Acquah is also involved in efforts to educate women and their often tradition-bound families that assistance is important not just at the moment of delivery but in the prenatal period.

In her region of Ghana, supervised deliveries have risen from 48.5 percent in 2007 to 63.7 percent in 2011. That exceeds the national rate of 59 percent.

This is partly because it is easier for women to get to hospital thanks to the taxi initiative which is funded by Ghana’s health service with support from UNFPA.

Depending on the number of women they ferry to hospitals and clinics, the taxi drivers are eligible for an annual prize, such as a TV or refrigerator. They also get T-shirts with the slogan “Save Mothers’ Lives".
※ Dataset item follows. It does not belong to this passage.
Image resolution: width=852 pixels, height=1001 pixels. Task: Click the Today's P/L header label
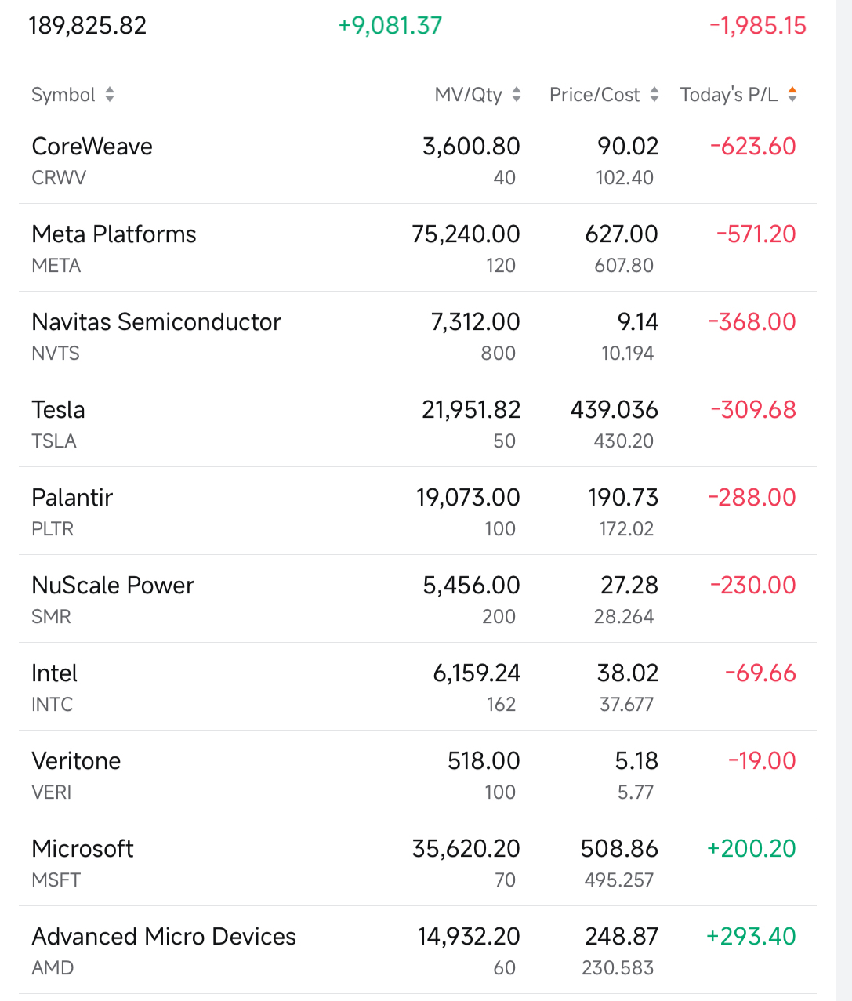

Although Ghana now has about 3,700 trained midwives, Acquah said there was still a shortage because midwives in rural areas do not usually last long due to the difficult conditions. These include lack of electricity and running water.

Maternal mortality in Ghana has declined by 44 percent since 1990, but the rate remains high - 350 deaths per 100,000 live births. Nearly 2,600 women die in childbirth annually.

But the work of midwives like Acquah is helping bring this down. In her award acceptance speech, Acquah told the story of a woman in a remote area who delivered late at night, suffered a tear in her cervix and began bleeding.

The family called Acquah, who dispatched a taxi to bring the mother to hospital. The family thought the mother was dead, but Acquah was able to resuscitate her.

The system that Acquah had pioneered helped save the life of this woman and her child.